COBOL predates SQL by about 15 years. In the 60s and early 70s, there was a school of thought that programming languages could be made more like written languages, and that this would make it easier for the programmer to reason about programs, especially in the business context where companies were starving for programmers, companies who saw the university system as focusing too narrowly on academic theory. We get BASIC in the interim between COBOL and SQL as well. COBOL, BASIC, and SQL were all designed with non-Computer Scientists in mind, for "practical" applications.
At the very least, I think it's an unnecessary context-switch. Why introduce yet another language in your toolchain? The boss isn't going to be able to understand the natural language tests, because s/he will be introducing their own assumptions to the ambiguous nature of human language. Like how non-programmers tend to use "or" to mean "exclusive-or". Or the plethora of issues that come up when assuming N-based indexing when you actually have (1 - N)-based indexing (for values of N that are either 0 or 1).
And, personally, the wordiness just gets in the way, at least for me. Extra words just means I can make more mistakes. I truly despise these languages that seem forgiving yet have more rules that more concise, orderly ones (any other ones).
Yes, that is certainly the case. Sure, you make the programming language easier to understand for someone in their first week of learning it, but overall it ultimately slows everything down. That's probably why the concept has never really taken off. "The proof is in the pudding".
That said, I sometimes wonder what programming in such a verbose language with a sufficiently intelligent IntelliSense system would be like. I accidentally started a small, thumbnail project in VB.NET the other day, because I had just re-installed Visual Studio and had forgotten that it defaults project templates to VB on first-run. Instead of starting over, I thought I'd use it as a chance to check in on VB and see what it has become.

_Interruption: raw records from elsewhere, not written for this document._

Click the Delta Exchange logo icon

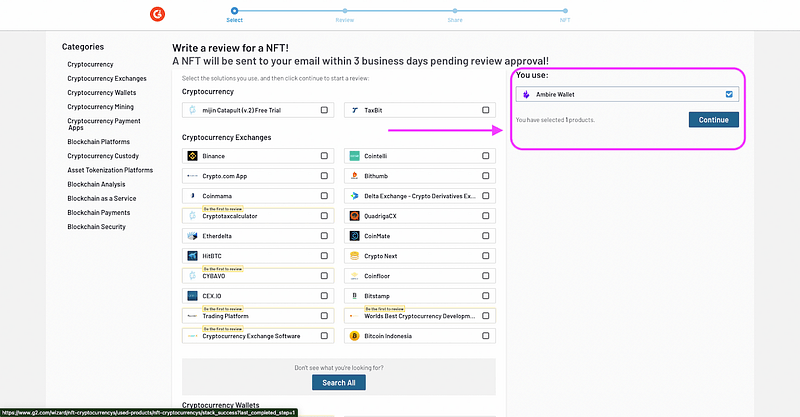(x=354, y=196)
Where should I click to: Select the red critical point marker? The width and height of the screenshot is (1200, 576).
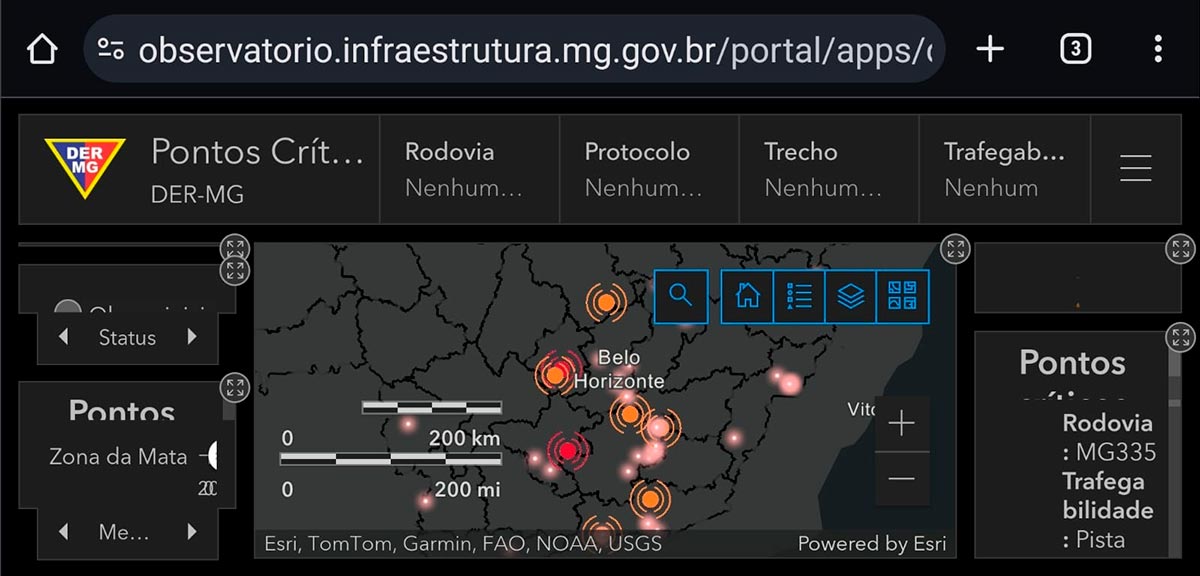(568, 451)
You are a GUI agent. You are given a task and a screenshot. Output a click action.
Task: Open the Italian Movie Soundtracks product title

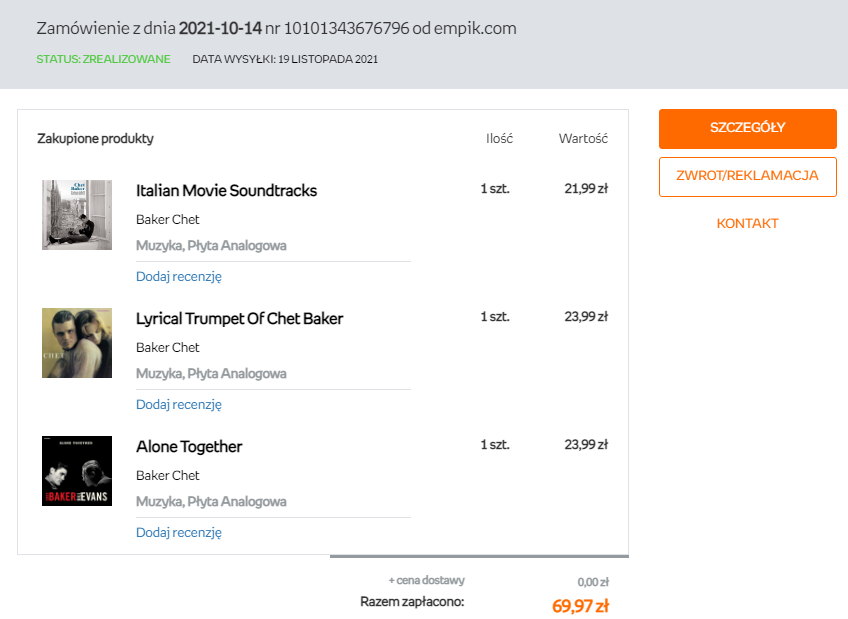[226, 191]
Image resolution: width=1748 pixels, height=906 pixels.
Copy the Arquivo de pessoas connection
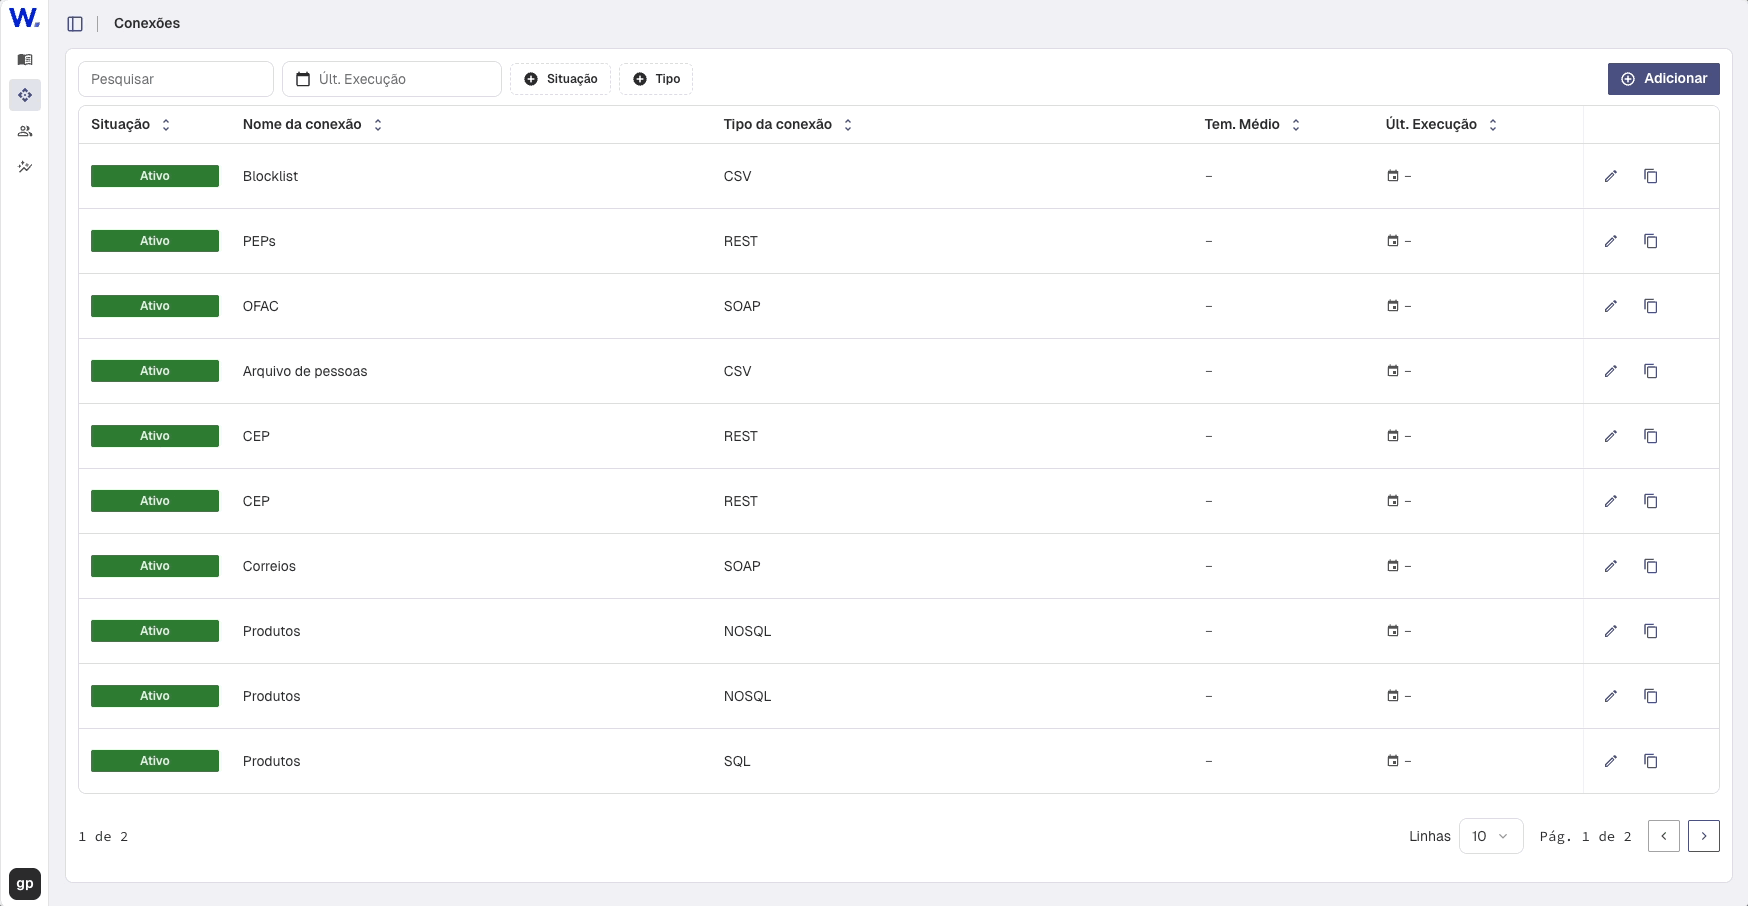[1650, 371]
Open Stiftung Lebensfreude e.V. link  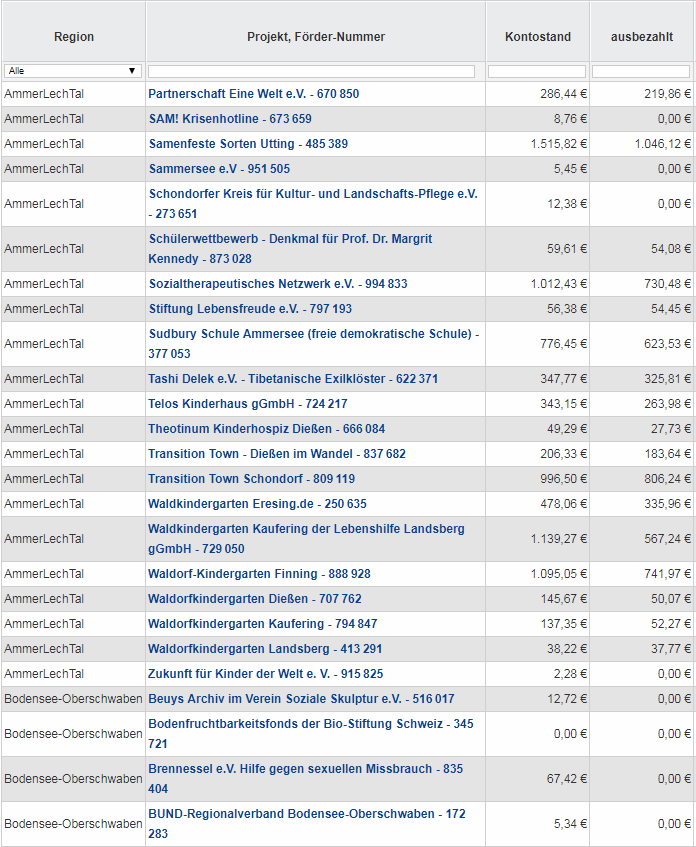tap(250, 309)
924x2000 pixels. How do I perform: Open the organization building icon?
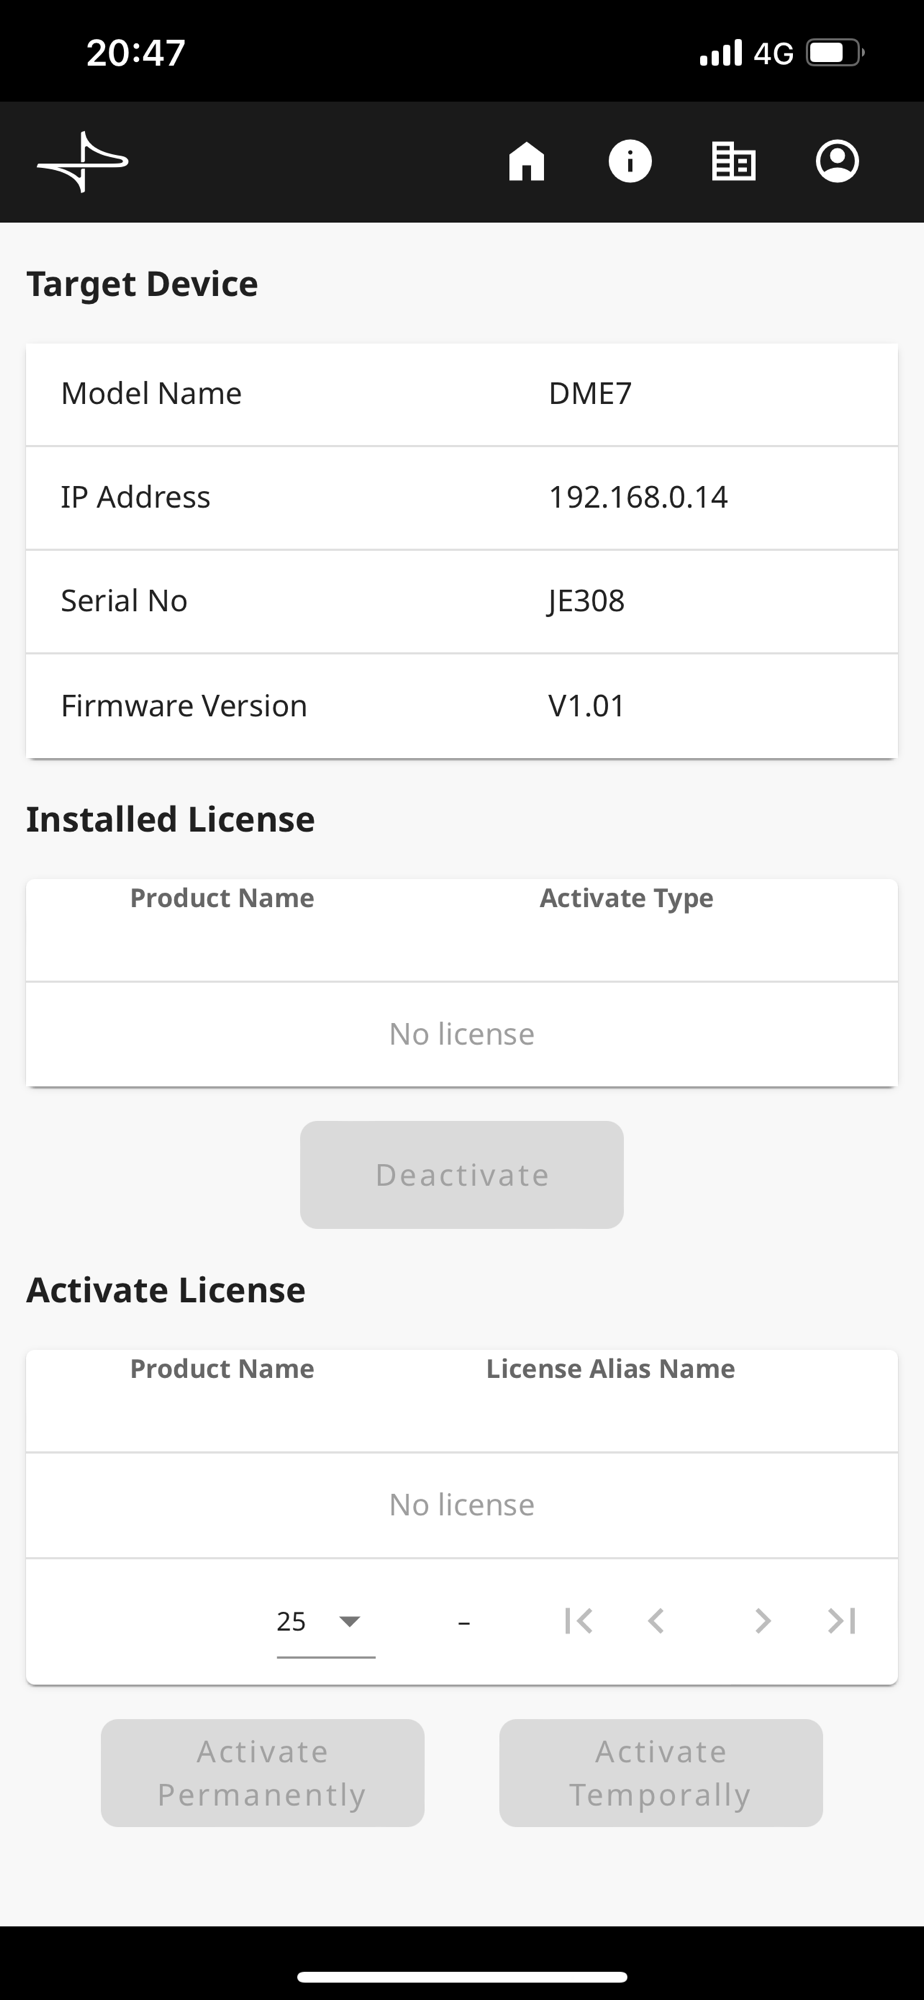(x=733, y=162)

Some things really pissed me off. Block delineation with Begin/End is a pain in the ass. Generic parameter lists being grouped in round parens was extremely confusing. But otherwise the extra wordiness was almost completely obviated by the editor. It was a very odd experience.
I don't like the Python-style of significant white-space, because I think formatting of code should be the job of the editor, and the compiler or interpreter shouldn't care about layout. However, I've been very curious to see new experiments in making code more readable. LightTable (http://www.lighttable.com/) looks very interesting, with it's ability to (supposedly) group sections of code in arbitrary locations on the screen. I haven't yet figured out how to make it do it. I started using it on Windows and Linux for a Node.js project I'm working on, and it was definitely an interesting concept, but I couldn't seem to get it to work just right, or anywhere near what the demo suggested would be possible. That said, it was still quite easy on the eyes, so I find myself still using even if it isn't working 100% yet.
Racket has some interesting things going for it with code flow visualizations. The UI stuff is kind of fiddly on Linux, and the utility of reference arrows seems dubious at best, at least in their current implementation. But the macro expander is pretty amazing.
Ultimately, I think it's going to take a bit of new editor design, a bit of new language design.